EXERCISE:
Without any of the pictures, print every record below exactly.
─── DATASET CONTENT
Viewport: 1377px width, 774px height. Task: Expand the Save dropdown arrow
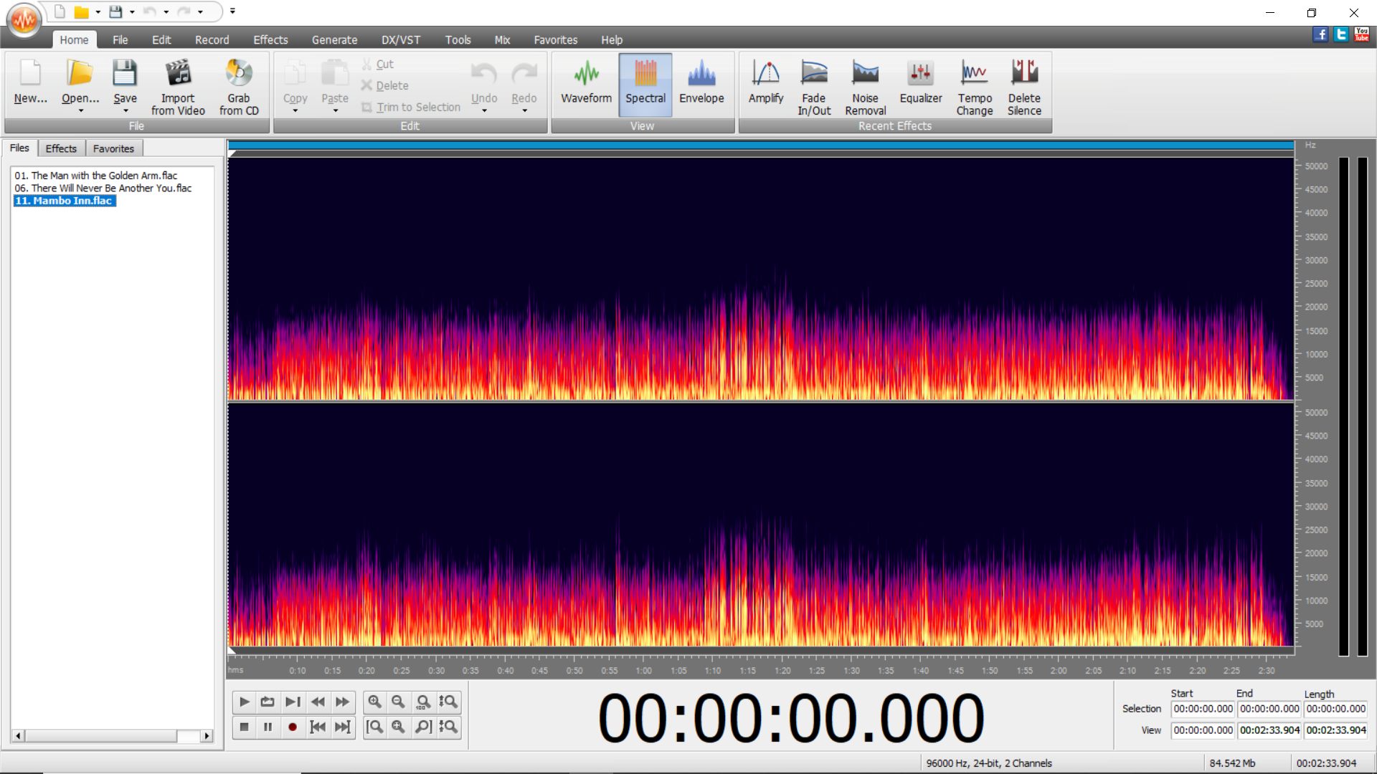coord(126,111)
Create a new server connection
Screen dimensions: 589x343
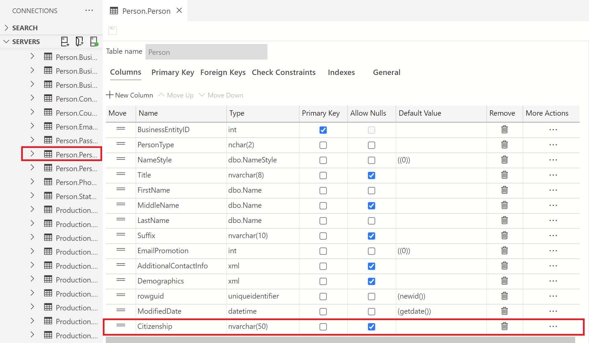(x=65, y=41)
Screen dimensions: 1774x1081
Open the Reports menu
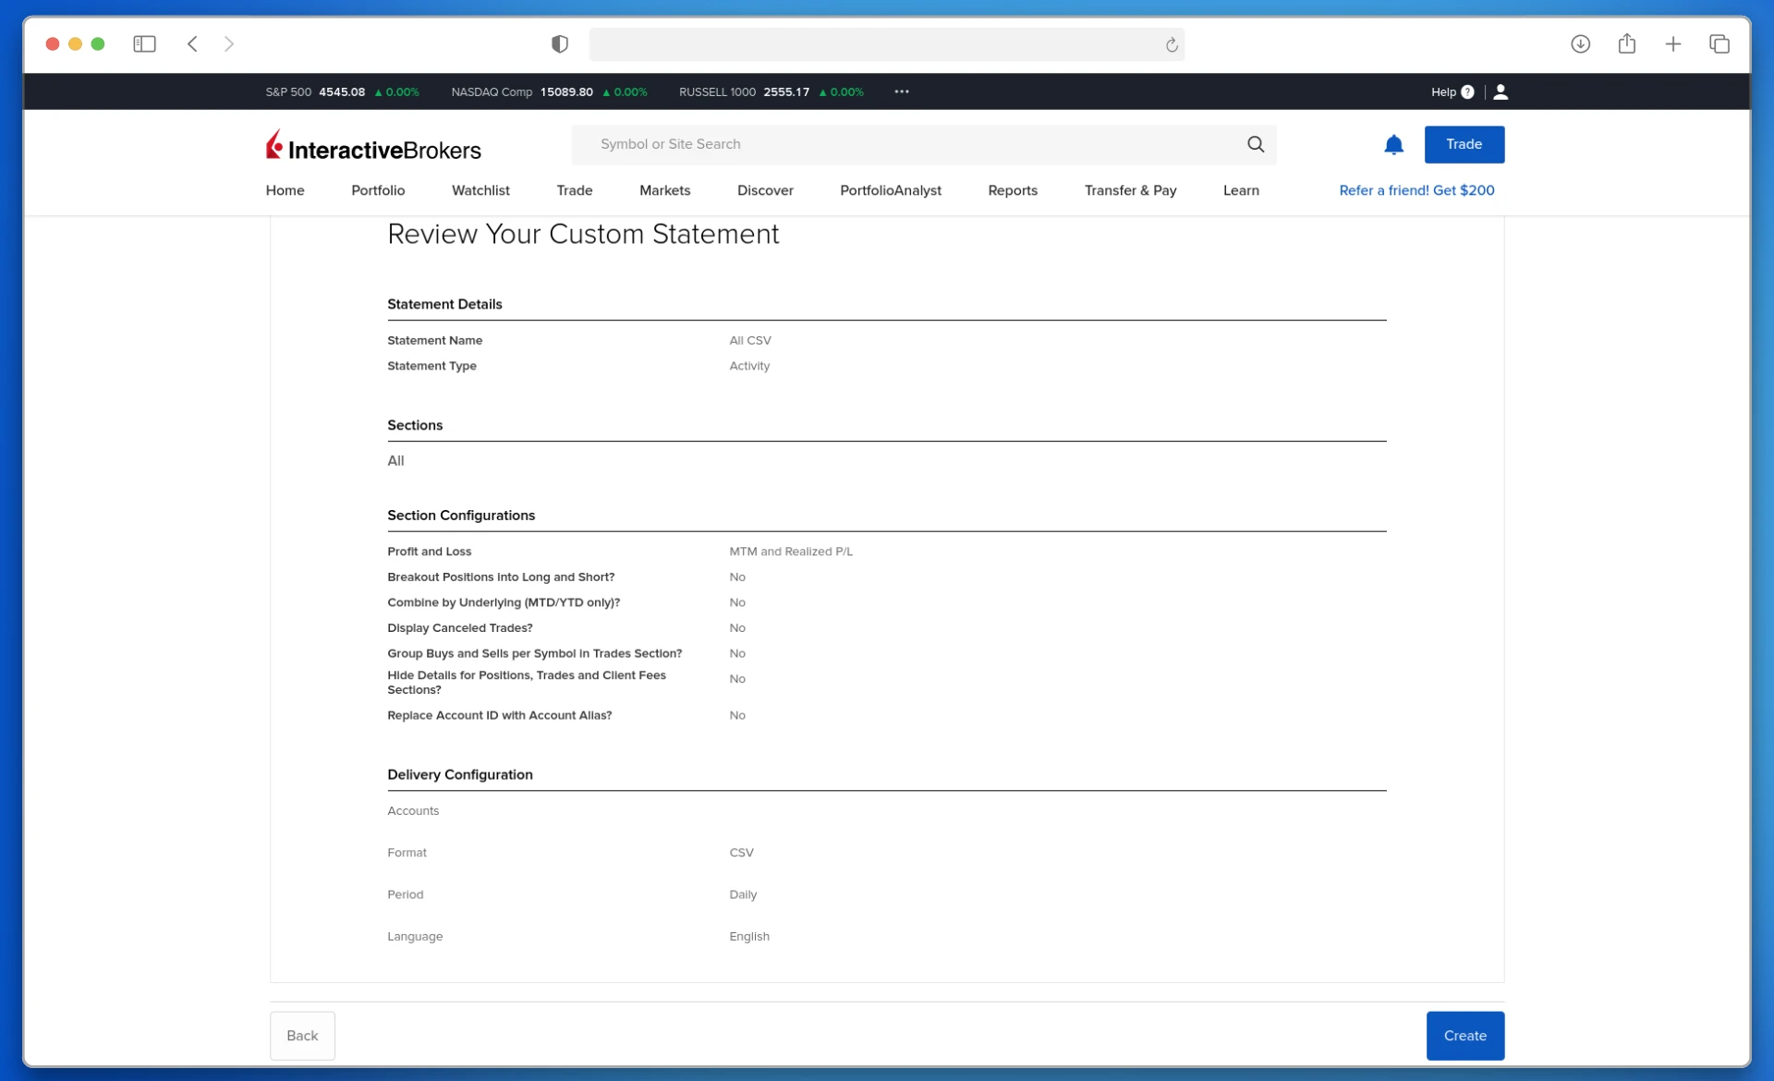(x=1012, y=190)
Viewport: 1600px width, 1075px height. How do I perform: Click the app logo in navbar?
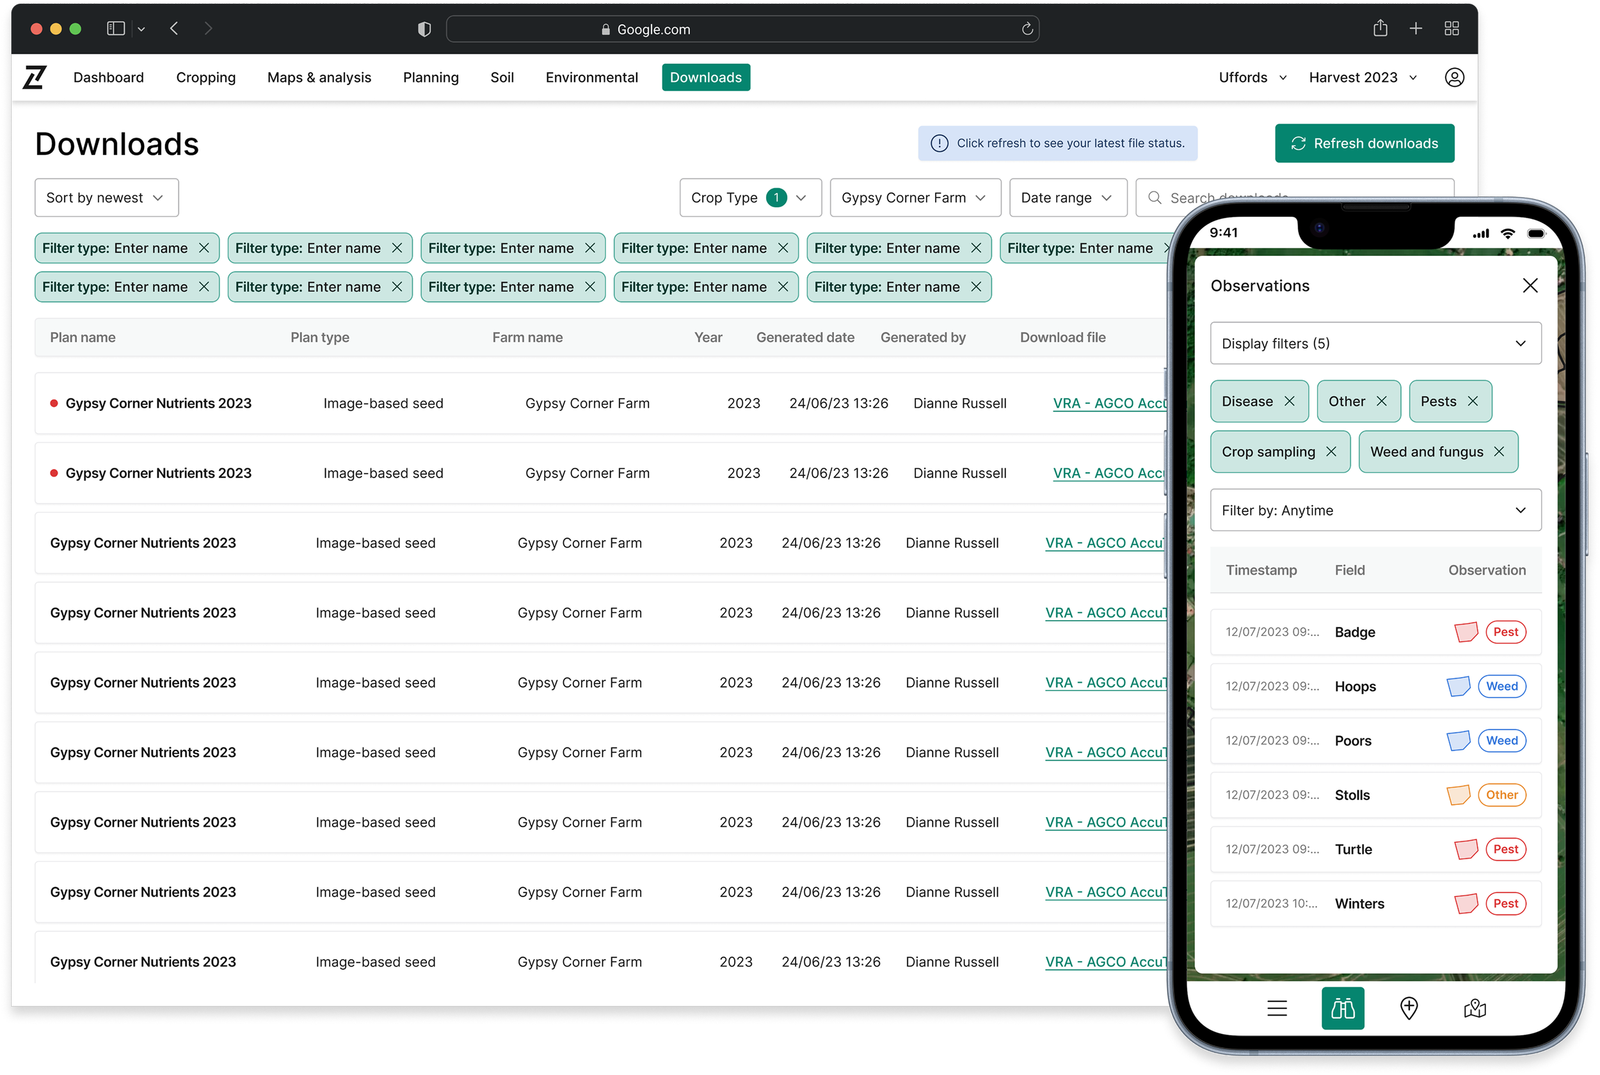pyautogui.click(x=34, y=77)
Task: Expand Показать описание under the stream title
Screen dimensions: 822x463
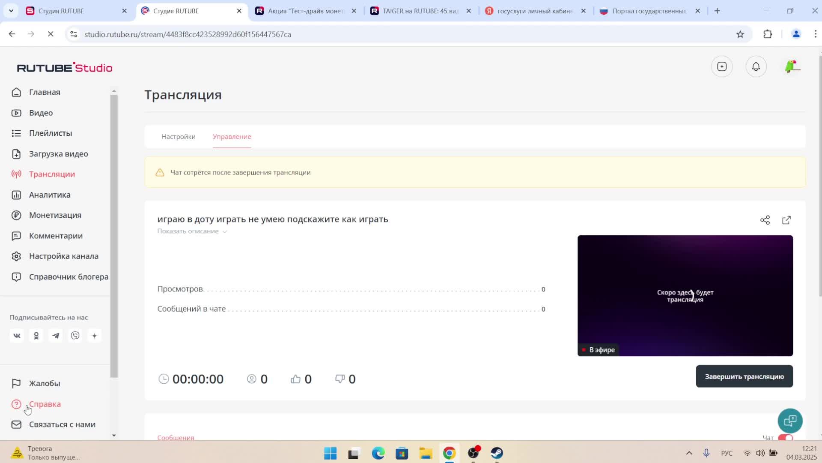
──────
ANSWER AREA:
Viewport: 1377px width, 774px height. Task: Expand the Save dropdown arrow
coord(126,111)
Create a new server connection
Screen dimensions: 589x343
(x=65, y=41)
Screen dimensions: 1774x1081
Open the Reports menu
(x=1012, y=190)
Viewport: 1600px width, 1075px height. How do I perform: Click the app logo in navbar?
pyautogui.click(x=34, y=77)
Task: Expand Показать описание under the stream title
Screen dimensions: 822x463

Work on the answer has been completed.